I believe the contract should be binding as Aqua filled their obligations to the contract. Aqua drilled the
well exactly as required and made no guarantee or warranty that water would be produced. Since Aqua
did everything they promised to do they weren't lacking consideration to the contract and Atlas should
be required to pay for services rendered.

15.7: Red Devil Firework Co. v. Siddle, 648 P.2d 468 (Wash. App)

Yes, the defense was valid. The contract was entered into with both sides knowing Siddle wasn't
permitted to purchase fireworks. The sale was illegal so this makes the contract void and
unenforceable. Neither side can sue the other for not performing on the contract.

15.8: Home Paramount Pest Control Companies, Inc. v. Shaffer, 718 S.E.2d 762 (Va.)

Even though the non-compete clause was signed, I believe the scope of the clause was too broad to
make it enforceable and the court should rule for Shaffer. It's stated that non-compete clauses must be
narrowly drawn to protect the employer's business interests, not unduly burdensome or geographically
restrictive, and has a reasonable time limitation. The specifics of this non-compete violated those
conditions to make it enforceable by its wide geographical limitations as well as the 2 year time
limitation.

15.12: Potomac Leasing Co. v. Vitality Centers, Inc., 718 S.W.2d 928 (Ark)

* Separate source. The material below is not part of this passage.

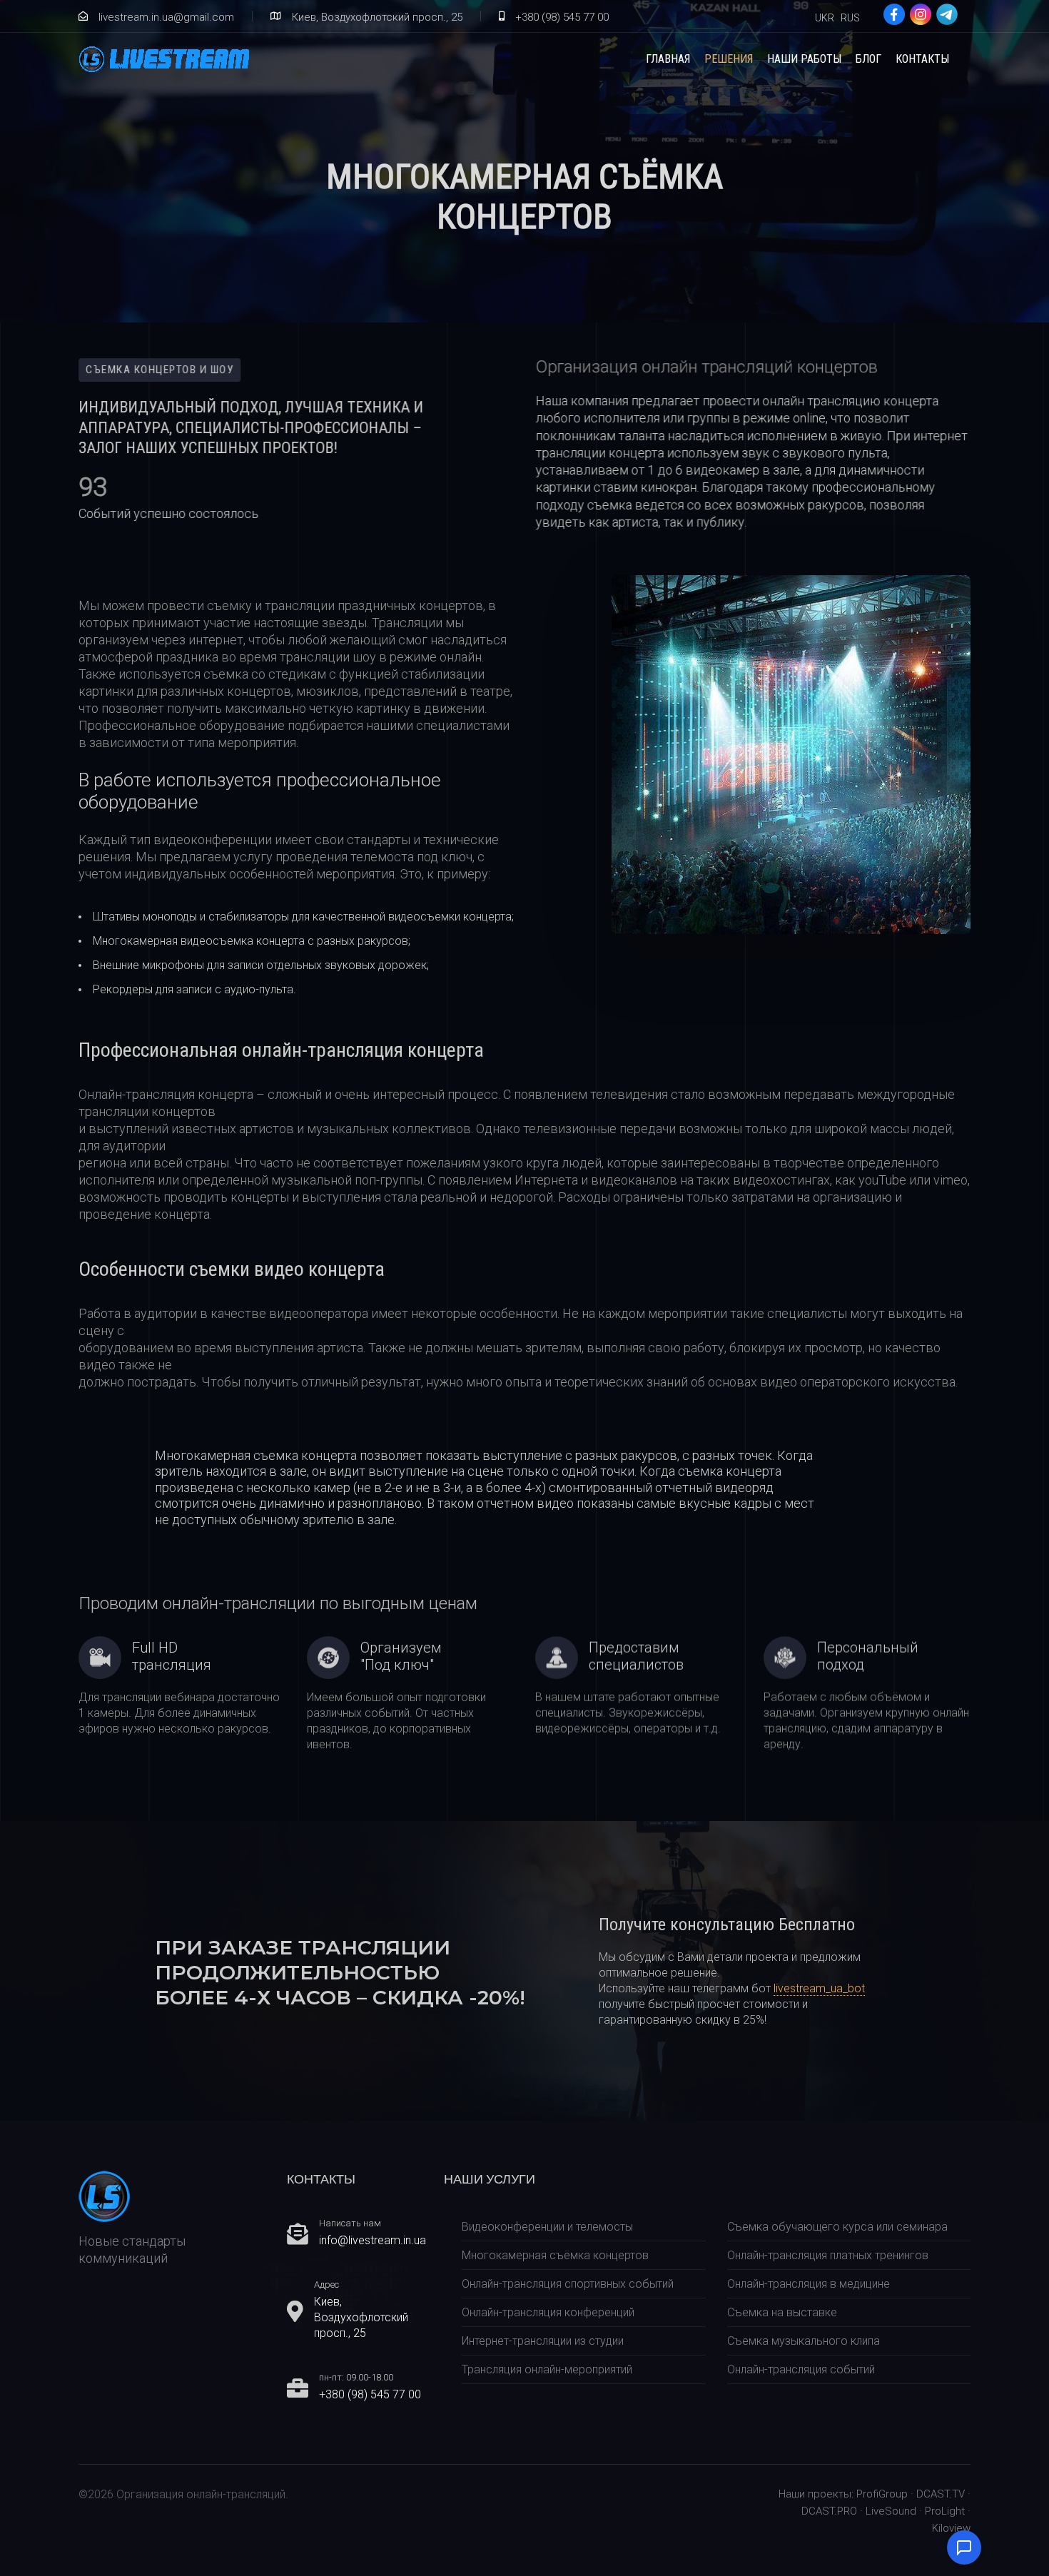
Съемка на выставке (782, 2312)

I don't believe this defense was valid. State statutes prohibited random sales solicitation from
automatic telephones but Potomac had no knowledge of the intended use of the automated phones by
Vitality. The act of leasing automated phones isn't illegal. Even the rules of partial illegality state that
should a contract contain promises that are illegal, the legal promises are enforceable. So the contract
for legally leasing automatic telephones should be enforceable.